WORK REQUEST
Starting at the line that contains "Click the green checkmark safety icon" and ending at the final line of the entries below, write out each line exactly as it appears, but omit the pictures.
[[ MATERIAL SHOWN, beginning ]]
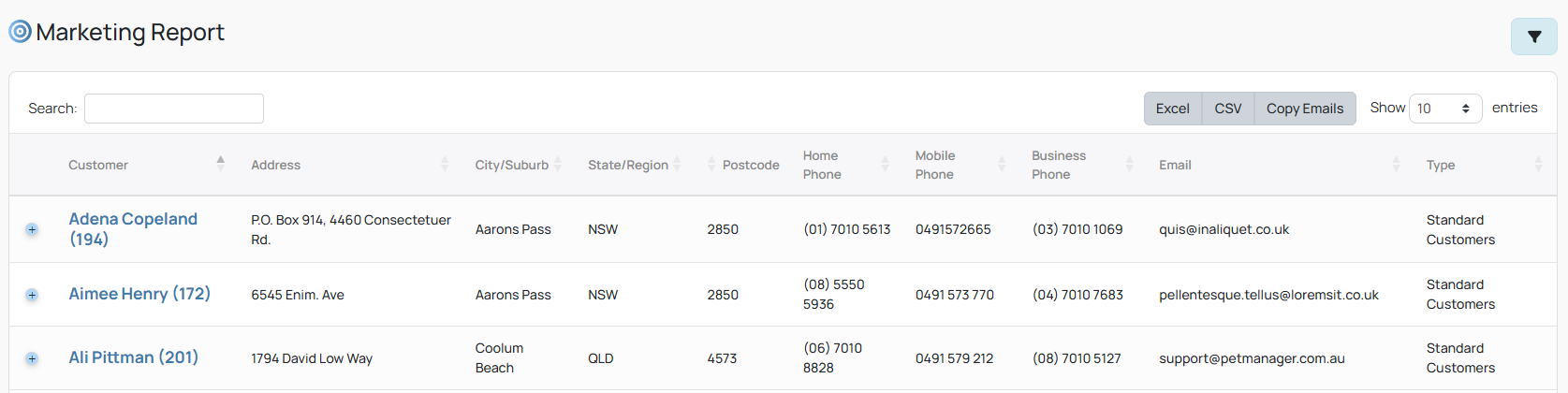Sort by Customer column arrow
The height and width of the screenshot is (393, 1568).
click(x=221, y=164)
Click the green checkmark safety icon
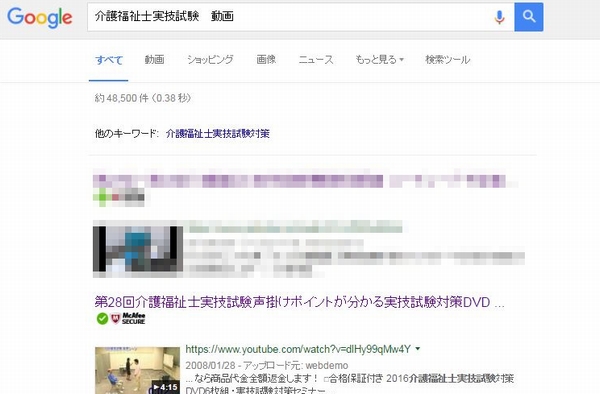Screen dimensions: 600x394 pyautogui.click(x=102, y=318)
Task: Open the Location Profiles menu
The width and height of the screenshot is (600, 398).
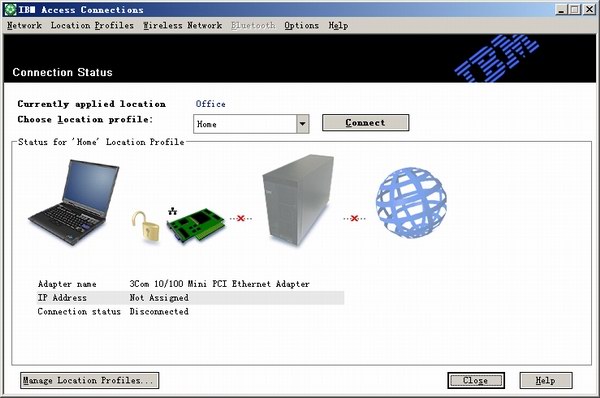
[[ MATERIAL SHOWN, end ]]
REPLY TO THE EXERCISE
Click the green checkmark safety icon
Screen dimensions: 600x394 pyautogui.click(x=102, y=318)
Task: Open the Location Profiles menu
The width and height of the screenshot is (600, 398).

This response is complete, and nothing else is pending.